— Goal of the exercise —
Your answer should be the exact lines of the data below from the one containing "Screenshot is 2016x1828." through the one containing "Mütze 2017 Nr.69 (697, 322)"; please include nothing else.

— Given records —
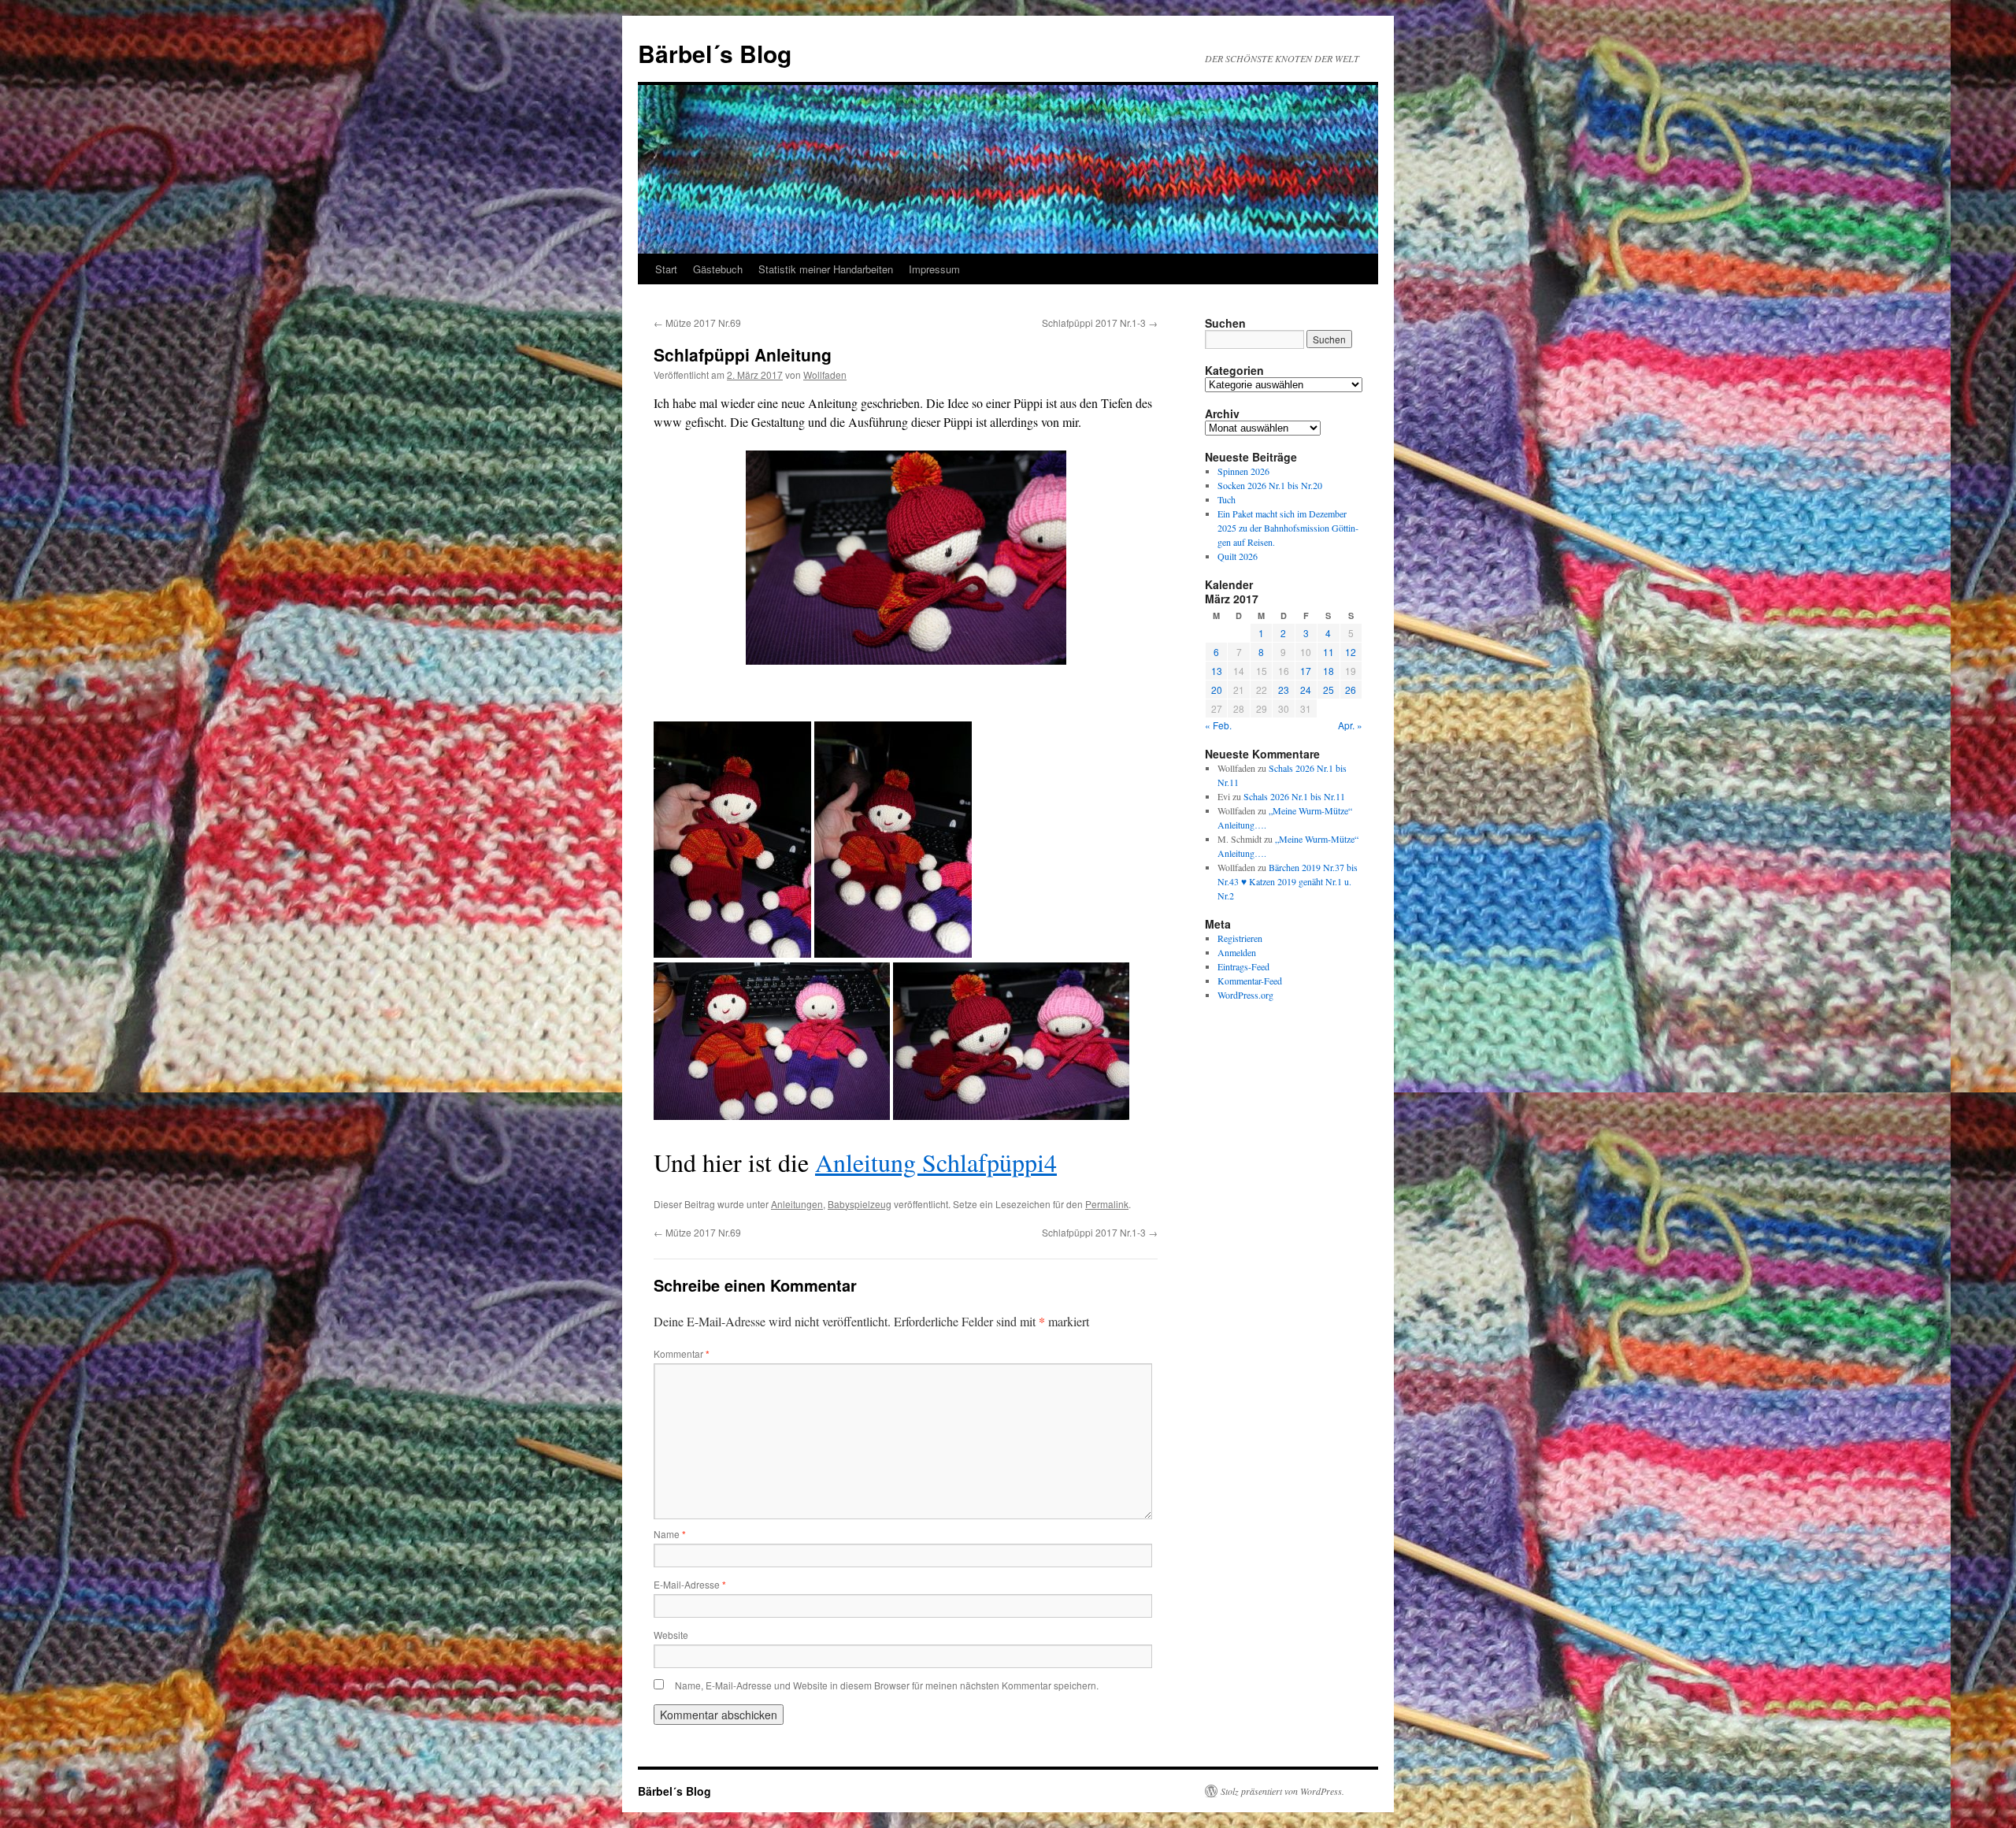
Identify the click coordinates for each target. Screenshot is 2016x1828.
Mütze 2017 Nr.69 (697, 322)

--

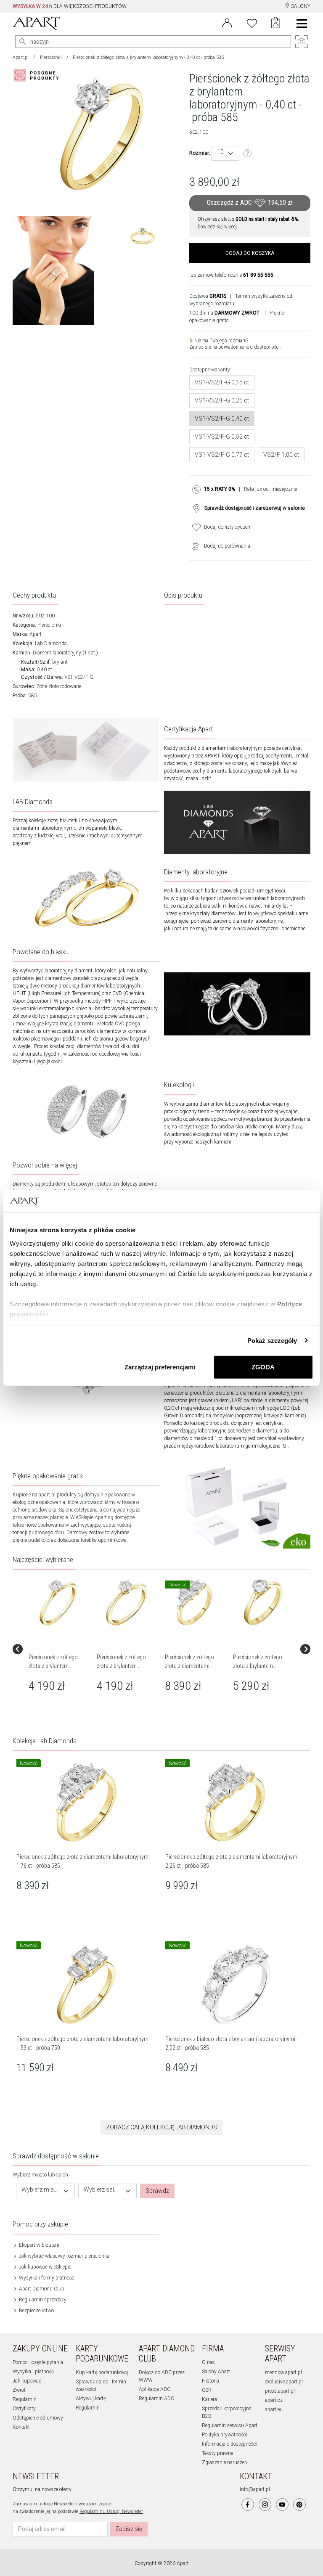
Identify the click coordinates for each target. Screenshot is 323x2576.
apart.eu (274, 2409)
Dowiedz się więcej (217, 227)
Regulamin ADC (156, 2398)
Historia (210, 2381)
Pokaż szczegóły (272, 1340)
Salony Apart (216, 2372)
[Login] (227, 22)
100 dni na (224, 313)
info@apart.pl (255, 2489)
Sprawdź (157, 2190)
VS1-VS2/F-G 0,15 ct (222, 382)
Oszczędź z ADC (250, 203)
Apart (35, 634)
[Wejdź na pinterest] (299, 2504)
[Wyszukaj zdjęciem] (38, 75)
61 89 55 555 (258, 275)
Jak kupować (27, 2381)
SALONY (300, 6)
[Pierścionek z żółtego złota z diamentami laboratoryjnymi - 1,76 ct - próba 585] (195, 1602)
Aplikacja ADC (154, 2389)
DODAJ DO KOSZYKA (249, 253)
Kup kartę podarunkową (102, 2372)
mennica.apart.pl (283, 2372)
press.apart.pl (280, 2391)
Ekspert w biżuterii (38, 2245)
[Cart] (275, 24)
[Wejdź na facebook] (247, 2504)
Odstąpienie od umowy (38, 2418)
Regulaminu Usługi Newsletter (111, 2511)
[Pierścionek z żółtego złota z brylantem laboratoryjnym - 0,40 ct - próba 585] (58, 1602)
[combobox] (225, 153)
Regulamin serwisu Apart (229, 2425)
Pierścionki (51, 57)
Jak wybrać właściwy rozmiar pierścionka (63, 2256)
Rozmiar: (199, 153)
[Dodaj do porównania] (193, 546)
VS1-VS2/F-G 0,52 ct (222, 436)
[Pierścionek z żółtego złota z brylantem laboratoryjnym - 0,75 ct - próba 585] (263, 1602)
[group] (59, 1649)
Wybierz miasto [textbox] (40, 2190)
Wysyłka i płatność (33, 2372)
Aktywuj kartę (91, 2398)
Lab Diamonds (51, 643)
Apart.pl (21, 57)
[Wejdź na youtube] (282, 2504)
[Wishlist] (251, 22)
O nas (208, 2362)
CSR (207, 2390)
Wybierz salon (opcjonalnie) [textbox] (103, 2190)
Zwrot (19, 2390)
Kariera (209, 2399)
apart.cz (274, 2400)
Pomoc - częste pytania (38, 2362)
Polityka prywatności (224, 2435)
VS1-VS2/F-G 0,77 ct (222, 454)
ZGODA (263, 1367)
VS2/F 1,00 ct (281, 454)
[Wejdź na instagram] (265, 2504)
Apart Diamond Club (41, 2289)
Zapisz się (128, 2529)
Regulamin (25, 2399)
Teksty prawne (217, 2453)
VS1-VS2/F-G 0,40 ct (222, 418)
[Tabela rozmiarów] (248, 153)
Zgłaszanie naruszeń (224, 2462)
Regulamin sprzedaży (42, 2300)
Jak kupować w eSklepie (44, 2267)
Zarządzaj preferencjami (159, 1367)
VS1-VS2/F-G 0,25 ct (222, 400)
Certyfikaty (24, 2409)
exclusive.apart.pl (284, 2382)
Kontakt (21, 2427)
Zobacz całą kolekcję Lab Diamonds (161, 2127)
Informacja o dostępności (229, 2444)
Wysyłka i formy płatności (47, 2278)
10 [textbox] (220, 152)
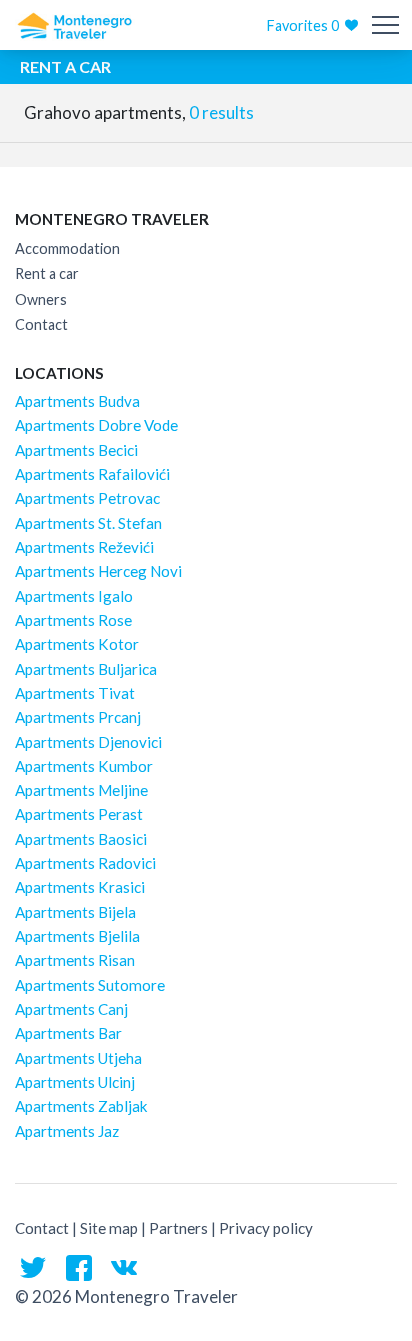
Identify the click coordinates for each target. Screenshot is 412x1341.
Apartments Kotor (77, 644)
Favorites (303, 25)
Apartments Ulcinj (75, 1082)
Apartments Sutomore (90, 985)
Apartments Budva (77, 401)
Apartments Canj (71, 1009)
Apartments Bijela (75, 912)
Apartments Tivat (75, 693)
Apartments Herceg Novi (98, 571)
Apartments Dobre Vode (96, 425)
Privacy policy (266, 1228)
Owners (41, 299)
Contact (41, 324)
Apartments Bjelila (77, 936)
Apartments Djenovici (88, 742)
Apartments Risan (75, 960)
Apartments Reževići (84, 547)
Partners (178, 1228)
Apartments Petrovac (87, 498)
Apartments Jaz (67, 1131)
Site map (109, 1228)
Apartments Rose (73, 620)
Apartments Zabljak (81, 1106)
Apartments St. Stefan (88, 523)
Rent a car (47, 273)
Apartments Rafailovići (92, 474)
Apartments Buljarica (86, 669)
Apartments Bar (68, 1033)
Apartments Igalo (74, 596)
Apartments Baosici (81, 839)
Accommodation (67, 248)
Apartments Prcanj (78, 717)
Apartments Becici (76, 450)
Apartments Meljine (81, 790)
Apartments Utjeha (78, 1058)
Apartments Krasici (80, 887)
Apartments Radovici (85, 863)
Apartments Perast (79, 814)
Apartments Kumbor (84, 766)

--

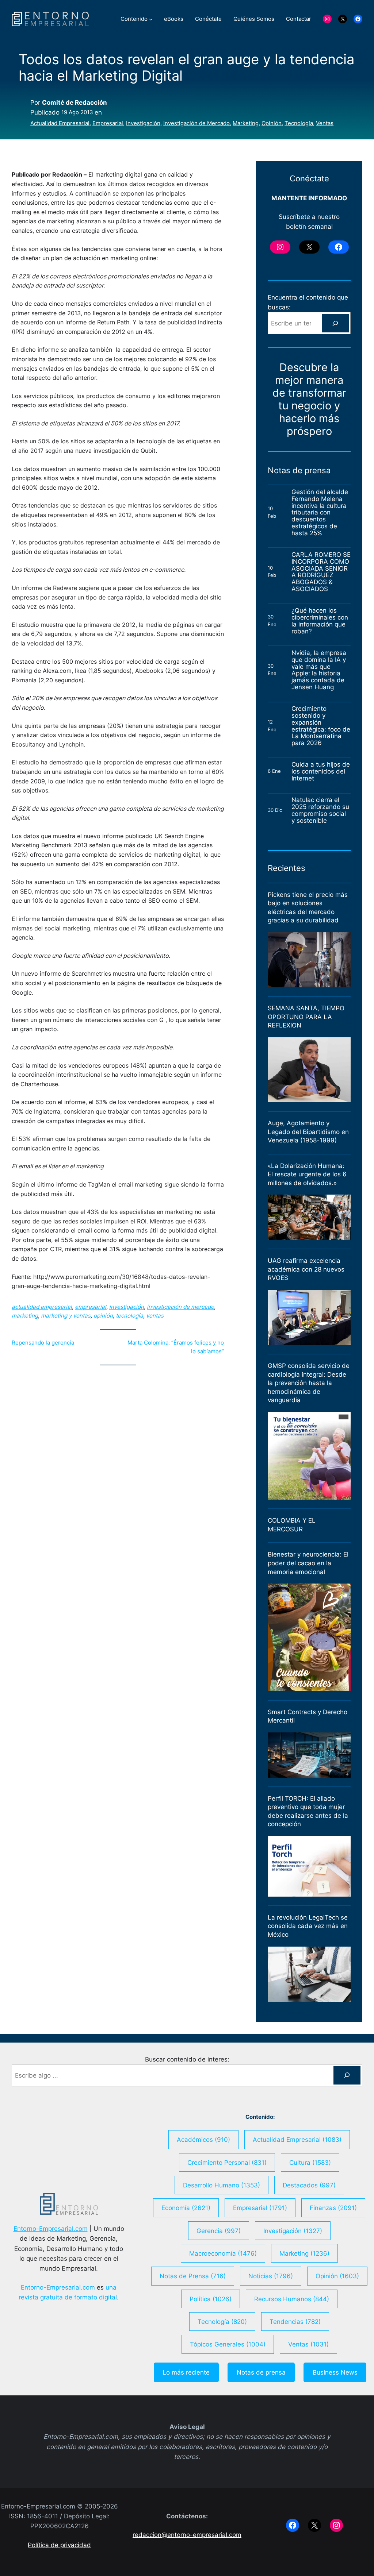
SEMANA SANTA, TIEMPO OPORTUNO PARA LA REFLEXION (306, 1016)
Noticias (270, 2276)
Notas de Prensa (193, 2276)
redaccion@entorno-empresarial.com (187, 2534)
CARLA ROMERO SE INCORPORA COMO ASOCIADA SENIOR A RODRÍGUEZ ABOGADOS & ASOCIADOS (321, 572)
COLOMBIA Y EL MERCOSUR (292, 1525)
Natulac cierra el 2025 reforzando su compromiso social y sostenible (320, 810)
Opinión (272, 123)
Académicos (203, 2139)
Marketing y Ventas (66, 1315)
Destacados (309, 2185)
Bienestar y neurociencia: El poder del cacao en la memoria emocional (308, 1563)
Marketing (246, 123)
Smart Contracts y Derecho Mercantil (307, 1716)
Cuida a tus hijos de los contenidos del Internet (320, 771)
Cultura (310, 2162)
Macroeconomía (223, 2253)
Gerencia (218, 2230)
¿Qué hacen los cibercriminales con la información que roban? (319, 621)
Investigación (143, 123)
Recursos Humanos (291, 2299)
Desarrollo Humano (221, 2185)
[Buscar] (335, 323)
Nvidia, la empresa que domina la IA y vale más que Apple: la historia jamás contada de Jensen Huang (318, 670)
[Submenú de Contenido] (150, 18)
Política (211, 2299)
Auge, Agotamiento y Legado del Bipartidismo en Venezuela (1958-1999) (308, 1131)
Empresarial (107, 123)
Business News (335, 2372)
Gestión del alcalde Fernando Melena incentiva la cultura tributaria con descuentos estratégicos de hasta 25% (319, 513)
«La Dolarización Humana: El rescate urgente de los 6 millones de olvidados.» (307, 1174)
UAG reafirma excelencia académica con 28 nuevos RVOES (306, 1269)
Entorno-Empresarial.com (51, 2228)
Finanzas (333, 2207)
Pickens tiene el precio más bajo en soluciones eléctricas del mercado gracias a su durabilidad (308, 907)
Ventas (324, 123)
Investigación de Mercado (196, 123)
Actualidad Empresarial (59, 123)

— Reply to the exercise —
Identify the click coordinates for each target. Screenshot is 2016x1828.
Mütze 2017 Nr.69 (697, 322)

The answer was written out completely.